• _Items from a data source_
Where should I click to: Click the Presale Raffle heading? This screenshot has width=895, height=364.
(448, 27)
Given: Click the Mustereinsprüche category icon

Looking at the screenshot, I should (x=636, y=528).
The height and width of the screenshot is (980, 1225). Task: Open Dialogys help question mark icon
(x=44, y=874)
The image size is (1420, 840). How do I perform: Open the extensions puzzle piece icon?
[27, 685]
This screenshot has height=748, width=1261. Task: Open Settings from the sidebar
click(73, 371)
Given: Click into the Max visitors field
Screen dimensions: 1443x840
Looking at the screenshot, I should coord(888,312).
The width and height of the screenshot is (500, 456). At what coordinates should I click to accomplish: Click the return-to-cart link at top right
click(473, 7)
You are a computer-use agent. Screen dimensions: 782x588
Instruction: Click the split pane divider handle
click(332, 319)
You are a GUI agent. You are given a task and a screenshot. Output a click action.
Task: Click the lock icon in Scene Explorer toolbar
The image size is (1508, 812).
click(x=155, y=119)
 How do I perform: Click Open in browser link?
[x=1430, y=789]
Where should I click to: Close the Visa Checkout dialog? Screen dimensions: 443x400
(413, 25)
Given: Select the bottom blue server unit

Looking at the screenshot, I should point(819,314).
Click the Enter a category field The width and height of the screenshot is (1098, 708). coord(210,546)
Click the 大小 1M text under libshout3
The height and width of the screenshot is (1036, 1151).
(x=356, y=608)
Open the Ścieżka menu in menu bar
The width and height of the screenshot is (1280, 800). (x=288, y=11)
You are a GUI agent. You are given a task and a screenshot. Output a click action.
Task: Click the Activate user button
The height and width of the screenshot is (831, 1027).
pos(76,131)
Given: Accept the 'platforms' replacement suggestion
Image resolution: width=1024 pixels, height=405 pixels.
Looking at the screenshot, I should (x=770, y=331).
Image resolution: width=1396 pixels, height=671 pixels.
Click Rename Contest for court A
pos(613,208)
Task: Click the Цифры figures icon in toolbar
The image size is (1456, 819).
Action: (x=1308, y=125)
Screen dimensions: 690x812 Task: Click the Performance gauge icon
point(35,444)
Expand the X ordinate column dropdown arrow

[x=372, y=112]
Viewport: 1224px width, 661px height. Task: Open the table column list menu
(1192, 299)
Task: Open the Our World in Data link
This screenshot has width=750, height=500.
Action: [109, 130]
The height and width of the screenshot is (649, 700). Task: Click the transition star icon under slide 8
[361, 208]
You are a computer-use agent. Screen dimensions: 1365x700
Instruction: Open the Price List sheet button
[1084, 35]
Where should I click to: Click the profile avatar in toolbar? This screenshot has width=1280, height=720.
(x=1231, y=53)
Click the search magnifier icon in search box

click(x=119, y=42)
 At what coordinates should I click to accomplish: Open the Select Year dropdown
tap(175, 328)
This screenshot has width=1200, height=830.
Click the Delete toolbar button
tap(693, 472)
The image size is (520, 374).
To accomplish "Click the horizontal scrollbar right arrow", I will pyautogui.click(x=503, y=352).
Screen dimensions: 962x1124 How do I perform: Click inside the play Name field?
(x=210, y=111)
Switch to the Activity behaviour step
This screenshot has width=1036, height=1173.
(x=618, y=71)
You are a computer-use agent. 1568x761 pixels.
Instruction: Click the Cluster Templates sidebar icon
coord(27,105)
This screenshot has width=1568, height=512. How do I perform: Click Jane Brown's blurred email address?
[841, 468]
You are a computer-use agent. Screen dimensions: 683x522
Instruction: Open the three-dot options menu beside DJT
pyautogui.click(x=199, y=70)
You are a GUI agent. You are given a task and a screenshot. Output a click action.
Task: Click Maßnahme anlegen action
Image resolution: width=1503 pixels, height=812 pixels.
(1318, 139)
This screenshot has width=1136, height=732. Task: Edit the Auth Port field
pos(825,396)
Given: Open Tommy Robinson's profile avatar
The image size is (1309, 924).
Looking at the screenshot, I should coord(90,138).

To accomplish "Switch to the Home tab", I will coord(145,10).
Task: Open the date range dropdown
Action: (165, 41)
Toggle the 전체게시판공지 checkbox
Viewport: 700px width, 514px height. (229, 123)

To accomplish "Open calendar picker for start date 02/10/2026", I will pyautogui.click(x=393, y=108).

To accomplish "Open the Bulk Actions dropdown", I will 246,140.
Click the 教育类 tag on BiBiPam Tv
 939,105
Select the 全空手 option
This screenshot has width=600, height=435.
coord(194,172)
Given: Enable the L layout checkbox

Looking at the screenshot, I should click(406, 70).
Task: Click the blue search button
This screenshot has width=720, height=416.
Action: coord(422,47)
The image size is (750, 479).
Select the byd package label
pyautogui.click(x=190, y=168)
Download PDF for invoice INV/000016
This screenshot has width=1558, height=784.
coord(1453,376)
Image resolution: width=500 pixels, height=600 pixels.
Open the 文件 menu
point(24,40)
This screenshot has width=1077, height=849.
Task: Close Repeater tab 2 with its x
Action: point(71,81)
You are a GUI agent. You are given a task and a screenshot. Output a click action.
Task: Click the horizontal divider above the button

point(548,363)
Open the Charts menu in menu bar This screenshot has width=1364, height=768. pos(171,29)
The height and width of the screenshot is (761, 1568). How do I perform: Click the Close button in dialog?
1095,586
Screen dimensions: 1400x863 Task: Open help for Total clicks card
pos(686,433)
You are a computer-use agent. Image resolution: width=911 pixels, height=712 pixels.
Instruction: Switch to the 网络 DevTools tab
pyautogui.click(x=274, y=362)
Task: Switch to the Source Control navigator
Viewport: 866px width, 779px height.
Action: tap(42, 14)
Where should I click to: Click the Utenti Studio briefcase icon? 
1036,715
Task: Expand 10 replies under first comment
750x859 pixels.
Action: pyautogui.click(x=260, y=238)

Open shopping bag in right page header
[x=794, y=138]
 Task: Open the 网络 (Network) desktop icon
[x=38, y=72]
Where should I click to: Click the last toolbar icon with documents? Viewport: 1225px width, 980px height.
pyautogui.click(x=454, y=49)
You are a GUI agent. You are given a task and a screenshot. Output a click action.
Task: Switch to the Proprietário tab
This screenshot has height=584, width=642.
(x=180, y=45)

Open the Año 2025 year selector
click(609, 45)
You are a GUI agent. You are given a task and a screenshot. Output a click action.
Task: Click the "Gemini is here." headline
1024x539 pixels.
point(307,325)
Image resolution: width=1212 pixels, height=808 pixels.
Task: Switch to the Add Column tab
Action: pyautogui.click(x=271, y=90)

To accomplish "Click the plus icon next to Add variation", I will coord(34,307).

• _TASK INSTRUCTIONS_
Restate all of the data above. Match it word for word.

• _RESULT OF THIS TASK_
Where should I click to: Click the Presale Raffle heading? This screenshot has width=895, height=364.
(448, 27)
Given: Click the Mustereinsprüche category icon

Looking at the screenshot, I should (x=636, y=528).
The height and width of the screenshot is (980, 1225). Task: Open Dialogys help question mark icon
(x=44, y=874)
The image size is (1420, 840). How do I perform: Open the extensions puzzle piece icon?
[27, 685]
This screenshot has height=748, width=1261. Task: Open Settings from the sidebar
click(73, 371)
Given: Click into the Max visitors field
Screen dimensions: 1443x840
Looking at the screenshot, I should coord(888,312).
The width and height of the screenshot is (500, 456). At what coordinates should I click to accomplish: Click the return-to-cart link at top right
click(473, 7)
You are a computer-use agent. Screen dimensions: 782x588
Instruction: Click the split pane divider handle
click(332, 319)
You are a GUI agent. You are given a task and a screenshot. Output a click action.
Task: Click the lock icon in Scene Explorer toolbar
The image size is (1508, 812).
click(x=155, y=119)
 How do I perform: Click Open in browser link?
[x=1430, y=789]
Where should I click to: Close the Visa Checkout dialog? Screen dimensions: 443x400
(413, 25)
Given: Select the bottom blue server unit

Looking at the screenshot, I should point(819,314).
Click the Enter a category field The width and height of the screenshot is (1098, 708). coord(210,546)
Click the 大小 1M text under libshout3
The height and width of the screenshot is (1036, 1151).
(x=356, y=608)
Open the Ścieżka menu in menu bar
The width and height of the screenshot is (1280, 800). (x=288, y=11)
You are a GUI agent. You are given a task and a screenshot. Output a click action.
Task: Click the Activate user button
The height and width of the screenshot is (831, 1027).
pos(76,131)
Given: Accept the 'platforms' replacement suggestion
Image resolution: width=1024 pixels, height=405 pixels.
Looking at the screenshot, I should (x=770, y=331).
Image resolution: width=1396 pixels, height=671 pixels.
Click Rename Contest for court A
pos(613,208)
Task: Click the Цифры figures icon in toolbar
The image size is (1456, 819).
Action: (x=1308, y=125)
Screen dimensions: 690x812 Task: Click the Performance gauge icon
point(35,444)
Expand the X ordinate column dropdown arrow

[x=372, y=112]
Viewport: 1224px width, 661px height. Task: Open the table column list menu
(1192, 299)
Task: Open the Our World in Data link
This screenshot has width=750, height=500.
Action: [109, 130]
The height and width of the screenshot is (649, 700). Task: Click the transition star icon under slide 8
[361, 208]
You are a computer-use agent. Screen dimensions: 1365x700
Instruction: Open the Price List sheet button
[1084, 35]
Where should I click to: Click the profile avatar in toolbar? This screenshot has width=1280, height=720.
(x=1231, y=53)
Click the search magnifier icon in search box

click(x=119, y=42)
 At what coordinates should I click to accomplish: Open the Select Year dropdown
tap(175, 328)
This screenshot has width=1200, height=830.
Click the Delete toolbar button
tap(693, 472)
The image size is (520, 374).
To accomplish "Click the horizontal scrollbar right arrow", I will pyautogui.click(x=503, y=352).
Screen dimensions: 962x1124 How do I perform: Click inside the play Name field?
(x=210, y=111)
Switch to the Activity behaviour step
This screenshot has width=1036, height=1173.
(x=618, y=71)
You are a computer-use agent. 1568x761 pixels.
Instruction: Click the Cluster Templates sidebar icon
coord(27,105)
This screenshot has width=1568, height=512. How do I perform: Click Jane Brown's blurred email address?
[841, 468]
You are a computer-use agent. Screen dimensions: 683x522
Instruction: Open the three-dot options menu beside DJT
pyautogui.click(x=199, y=70)
You are a GUI agent. You are given a task and a screenshot. Output a click action.
Task: Click Maßnahme anlegen action
Image resolution: width=1503 pixels, height=812 pixels.
(1318, 139)
This screenshot has width=1136, height=732. Task: Edit the Auth Port field
pos(825,396)
Given: Open Tommy Robinson's profile avatar
The image size is (1309, 924).
Looking at the screenshot, I should coord(90,138).

To accomplish "Switch to the Home tab", I will coord(145,10).
Task: Open the date range dropdown
Action: (165, 41)
Toggle the 전체게시판공지 checkbox
Viewport: 700px width, 514px height. (229, 123)

To accomplish "Open calendar picker for start date 02/10/2026", I will pyautogui.click(x=393, y=108).

To accomplish "Open the Bulk Actions dropdown", I will 246,140.
Click the 教育类 tag on BiBiPam Tv
 939,105
Select the 全空手 option
This screenshot has width=600, height=435.
coord(194,172)
Given: Enable the L layout checkbox

Looking at the screenshot, I should click(406, 70).
Task: Click the blue search button
This screenshot has width=720, height=416.
Action: coord(422,47)
The image size is (750, 479).
Select the byd package label
pyautogui.click(x=190, y=168)
Download PDF for invoice INV/000016
This screenshot has width=1558, height=784.
coord(1453,376)
Image resolution: width=500 pixels, height=600 pixels.
Open the 文件 menu
point(24,40)
This screenshot has width=1077, height=849.
Task: Close Repeater tab 2 with its x
Action: point(71,81)
You are a GUI agent. You are given a task and a screenshot. Output a click action.
Task: Click the horizontal divider above the button

point(548,363)
Open the Charts menu in menu bar This screenshot has width=1364, height=768. pos(171,29)
The height and width of the screenshot is (761, 1568). How do I perform: Click the Close button in dialog?
1095,586
Screen dimensions: 1400x863 Task: Open help for Total clicks card
pos(686,433)
You are a computer-use agent. Image resolution: width=911 pixels, height=712 pixels.
Instruction: Switch to the 网络 DevTools tab
pyautogui.click(x=274, y=362)
Task: Switch to the Source Control navigator
Viewport: 866px width, 779px height.
Action: tap(42, 14)
Where should I click to: Click the Utenti Studio briefcase icon? 
1036,715
Task: Expand 10 replies under first comment
750x859 pixels.
Action: pyautogui.click(x=260, y=238)

Open shopping bag in right page header
[x=794, y=138]
 Task: Open the 网络 (Network) desktop icon
[x=38, y=72]
Where should I click to: Click the last toolbar icon with documents? Viewport: 1225px width, 980px height.
pyautogui.click(x=454, y=49)
You are a GUI agent. You are given a task and a screenshot. Output a click action.
Task: Switch to the Proprietário tab
This screenshot has height=584, width=642.
(x=180, y=45)

Open the Año 2025 year selector
click(609, 45)
You are a GUI agent. You are given a task and a screenshot. Output a click action.
Task: Click the "Gemini is here." headline
1024x539 pixels.
point(307,325)
Image resolution: width=1212 pixels, height=808 pixels.
Task: Switch to the Add Column tab
Action: pyautogui.click(x=271, y=90)

To accomplish "Click the plus icon next to Add variation", I will coord(34,307).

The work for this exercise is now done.